From the societal perspective, tobacco use is the single most preventable cause of premature death in the United States, accounting for roughly 20% of all deaths annually.8 Many of these deaths follow costly, chronic, debilitating diseases, such as cardiovascular disease, respiratory illnesses, and various cancers that have been linked to tobacco use.9 Because fewer than 4% of Americans die before age 35, smoking is not a major determinant of death between 17 and 35 years of age.10Thus, the military medical system is unlikely to be burdened with many of the long-term cost consequences of service members’ tobacco use. Nonetheless, these costs ultimately will be borne by society, including both the civilian and the Department of Veterans Affairs healthcare systems. Currently, 1.6 million men and women serve in the American armed forces with many of them re-entering civilian life after a short tour of duty. DoD has an obligation to the society from which it draws its members to return service members to civilian life as healthy and productive as possible.
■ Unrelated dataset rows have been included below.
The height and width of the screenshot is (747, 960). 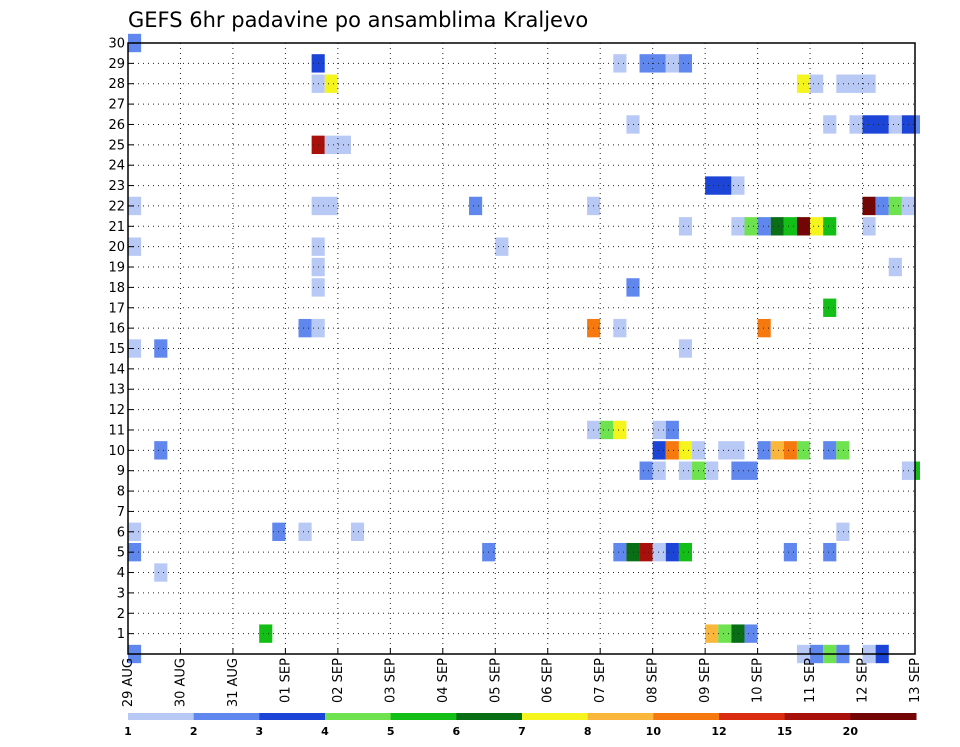 I want to click on chart-title: GEFS 6hr padavine po ansamblima Kraljevo, so click(x=358, y=20).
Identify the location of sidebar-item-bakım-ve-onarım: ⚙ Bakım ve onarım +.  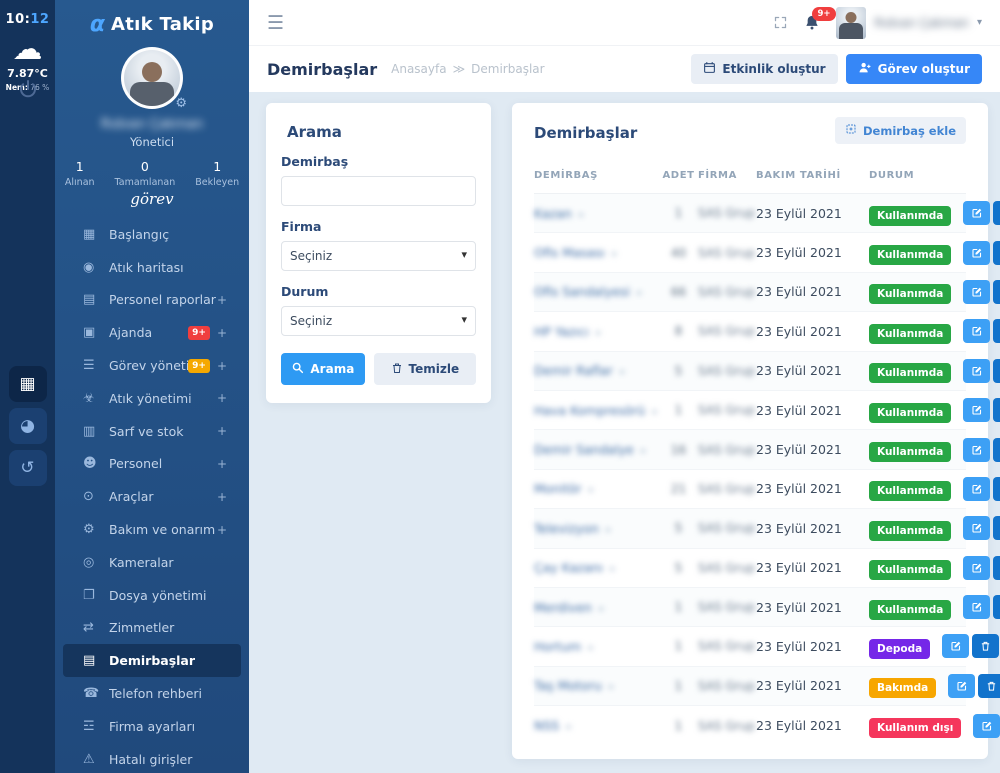
(152, 530).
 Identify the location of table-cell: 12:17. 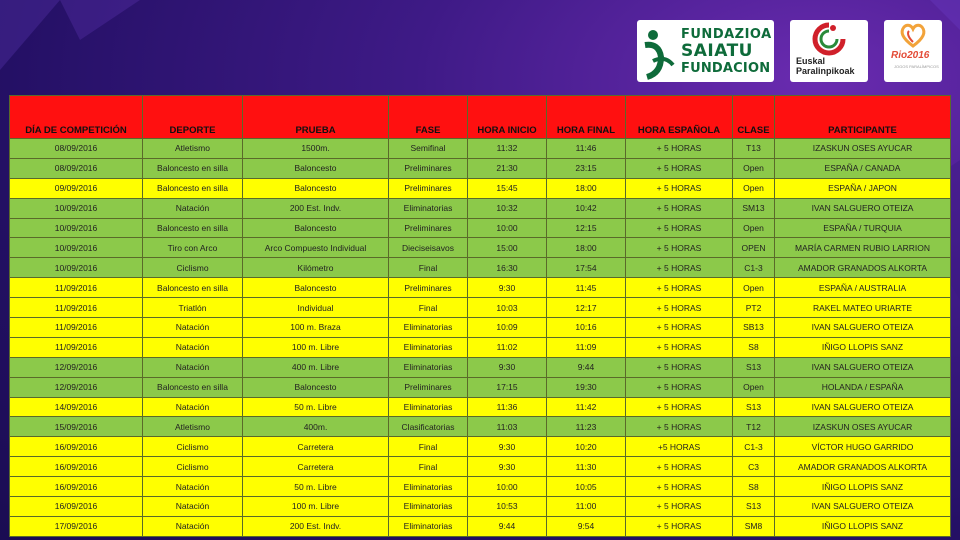
(586, 308).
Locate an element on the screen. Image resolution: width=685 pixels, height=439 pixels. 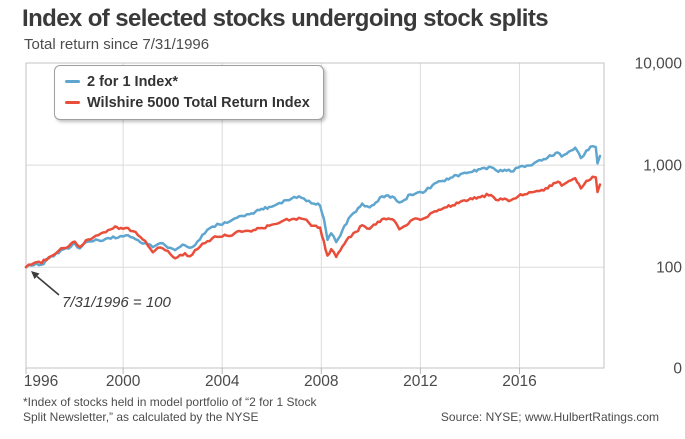
x-tick-label: 2000 is located at coordinates (124, 382).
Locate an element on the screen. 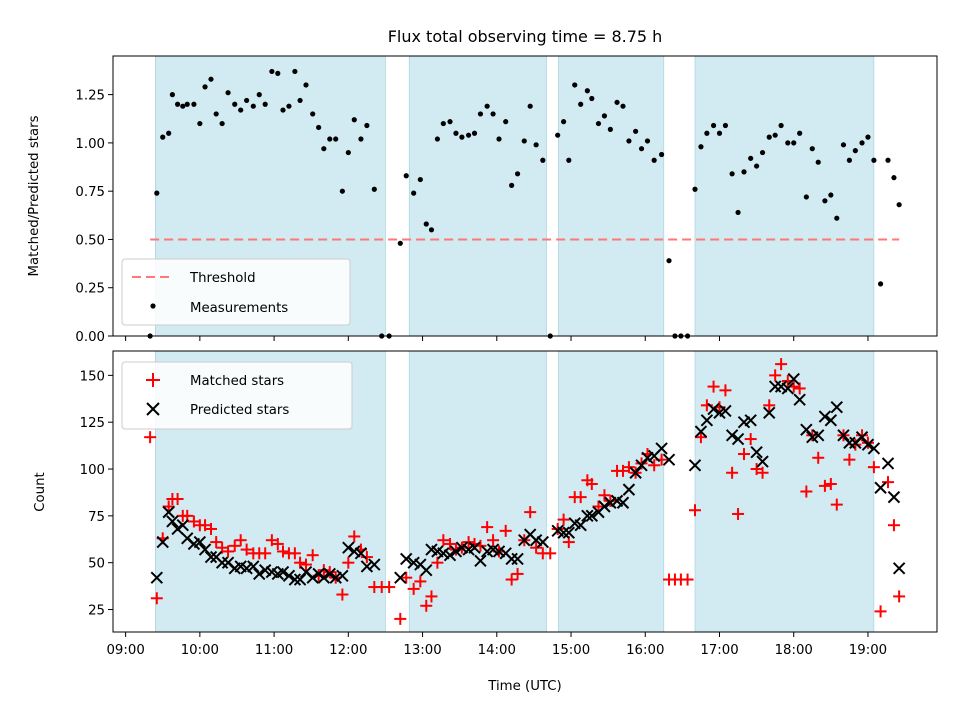 The height and width of the screenshot is (720, 960). ratio-legend: Threshold Measurements is located at coordinates (236, 292).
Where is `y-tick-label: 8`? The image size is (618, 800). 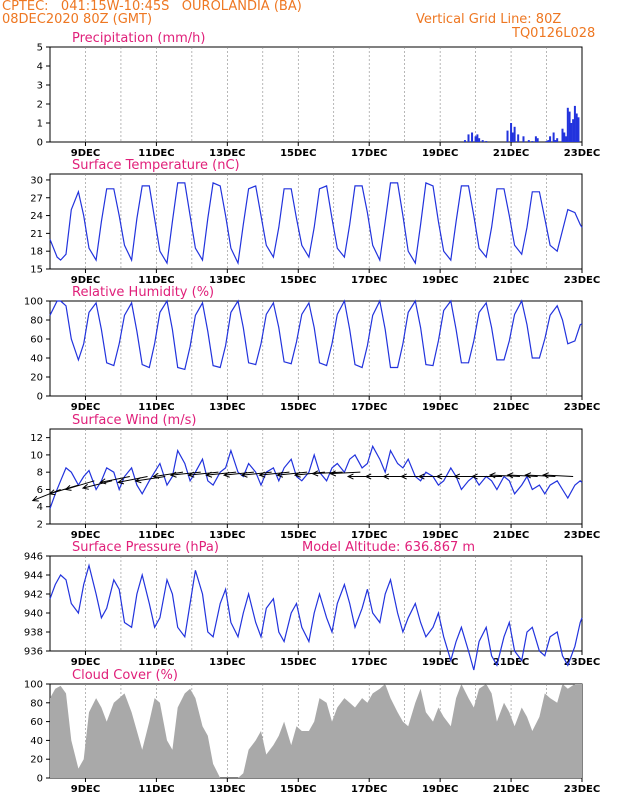
y-tick-label: 8 is located at coordinates (40, 474).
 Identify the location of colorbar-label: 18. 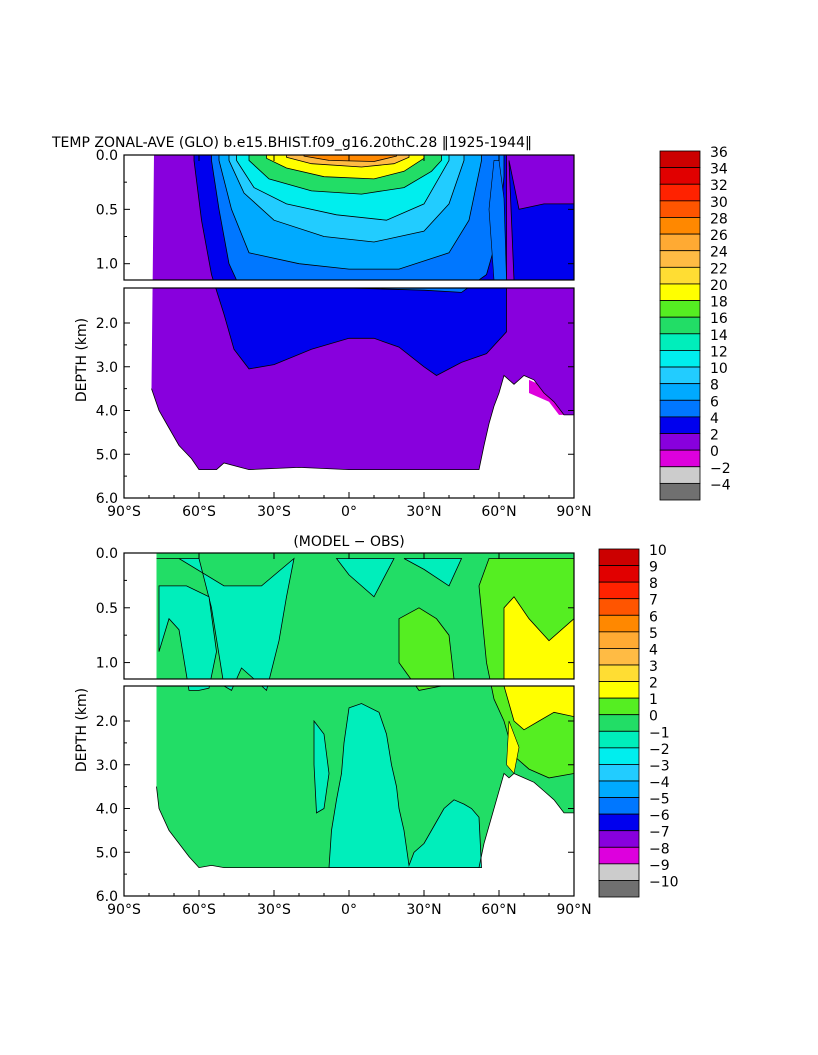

Regarding economic self-interest, even though the military medical system may evade many of the long-term costs of tobacco use by service members, it will not avoid the short-term costs.
Smokers, on average, account for 18% more annual medical expenditures than non-smokers.10 Tobacco use has been linked to adverse pregnancy outcomes and to periodontal disease.9 11 These are excess costs that the military medical system can ill afford.
Tobacco consumption has an adverse impact on military readiness. Tobacco users have higher absenteeism, impaired perceptual and motor skills, and poorer endurance than non-tobacco users.10-14
DoD anti-smoking efforts already include a smoking ban in DoD buildings, a ban on access to tobacco during military recruit training, an increase in tobacco prices in military commissaries, as well as tobacco education and cessation programmes. Most of these efforts are aimed at punishing or changing the behaviour of current smokers. Because of the strong addictive qualities of tobacco, this approach can only have a limited effect on curbing tobacco use. A recent review of 188 randomised controlled trials on smoking cessation reveals that only 2% of all smokers successfully quit.15
More emphasis needs to be placed on convincing service members not to initiate tobacco use. This strategy will require a strong marketing approach that attempts to change favourable cultural attitudes toward tobacco within the military.
This paper was presented in a poster session at the annual scientific session of the Society of Behavioral Medicine in San Francisco, 16–19 April 1997. The views of the authors do not purport to reflect the views of the Department of the Army, the Department of the Navy, the Department of the Air Force, or the Department of Defense.